There is a suggestion to have two panels, medical and legal, to help with categorising people into levels within tariffs. Sir Robert explained how lawyers had become increasingly able to use precedent and published guidance to come up with equivalences. After any reference to the panels, should someone feel they are still not satisfied, there would be some kind of review systems. He thought it would be in everyone’s interest to stay as far away as possible from the courts. His recommendation was to set up an “arms-length body” (ALB) to administer the compensation scheme, which would be separate from Government.
The actual Recommendations (19 of them) were quickly reviewed by Counsel to check there was a general/common understanding about what they meant.
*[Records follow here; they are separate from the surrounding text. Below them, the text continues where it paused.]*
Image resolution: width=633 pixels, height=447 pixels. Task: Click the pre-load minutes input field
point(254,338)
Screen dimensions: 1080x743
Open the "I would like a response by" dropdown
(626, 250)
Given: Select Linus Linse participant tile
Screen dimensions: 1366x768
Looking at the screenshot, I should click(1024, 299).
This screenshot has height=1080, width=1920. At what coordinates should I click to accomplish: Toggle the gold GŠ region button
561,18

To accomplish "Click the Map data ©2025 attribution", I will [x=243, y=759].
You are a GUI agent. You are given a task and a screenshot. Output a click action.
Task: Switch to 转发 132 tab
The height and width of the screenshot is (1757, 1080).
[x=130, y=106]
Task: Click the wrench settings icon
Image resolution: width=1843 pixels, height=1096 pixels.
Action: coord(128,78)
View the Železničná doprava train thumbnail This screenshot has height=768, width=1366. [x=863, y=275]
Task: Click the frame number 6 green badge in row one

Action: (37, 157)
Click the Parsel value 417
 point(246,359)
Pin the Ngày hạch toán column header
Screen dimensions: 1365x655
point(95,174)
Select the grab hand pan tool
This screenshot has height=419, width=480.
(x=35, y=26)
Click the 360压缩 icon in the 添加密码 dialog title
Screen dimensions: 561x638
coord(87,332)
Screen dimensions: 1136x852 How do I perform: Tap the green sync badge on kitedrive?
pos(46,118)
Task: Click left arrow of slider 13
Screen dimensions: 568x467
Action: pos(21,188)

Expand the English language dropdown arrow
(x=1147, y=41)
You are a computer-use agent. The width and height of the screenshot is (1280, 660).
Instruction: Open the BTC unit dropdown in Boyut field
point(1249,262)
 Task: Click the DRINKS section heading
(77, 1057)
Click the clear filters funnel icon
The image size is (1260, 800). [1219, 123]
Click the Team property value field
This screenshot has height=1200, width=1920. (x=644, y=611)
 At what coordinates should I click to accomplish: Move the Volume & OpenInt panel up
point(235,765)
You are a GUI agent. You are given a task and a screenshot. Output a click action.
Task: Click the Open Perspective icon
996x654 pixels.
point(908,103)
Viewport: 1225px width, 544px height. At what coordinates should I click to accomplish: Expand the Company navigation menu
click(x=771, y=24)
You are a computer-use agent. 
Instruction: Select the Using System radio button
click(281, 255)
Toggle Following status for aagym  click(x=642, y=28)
Sir Robert had sought to draw a relationship between his bespoke scheme and common law settlement amounts.
Before dealing with each Recommendation, Counsel returned to the “moral case” for compensation as the witness stated there is. One of the special features of this case, whether or not they include fault, was that all those infected have had their injuries inflicted by the State. Further, the way the State had sought to avoid dealing with the matter, had made things far worse, especially since it had probably been avoidable in the first place. Many of the delays by Government were based on the need to avoid liability, rather than concentrating on the moral case. The John Major comment that “It should never have happened”, was seen as an admission of having a responsibility to respond morally, regardless of whether or not negligence was involved. Before breaking, Sir Brian sought a clarifying comment on the recommendation of setting up an ALB, given the issues with, for example, the Macfarlane Trust. The Chair asked if the Courts and Tribunal Service has been considered a suitable option to fill the role of the ALB. The witness was not convinced the Tribunal Service could provide the kind of care and support required by this groups of people. It may have a role in any appeals process.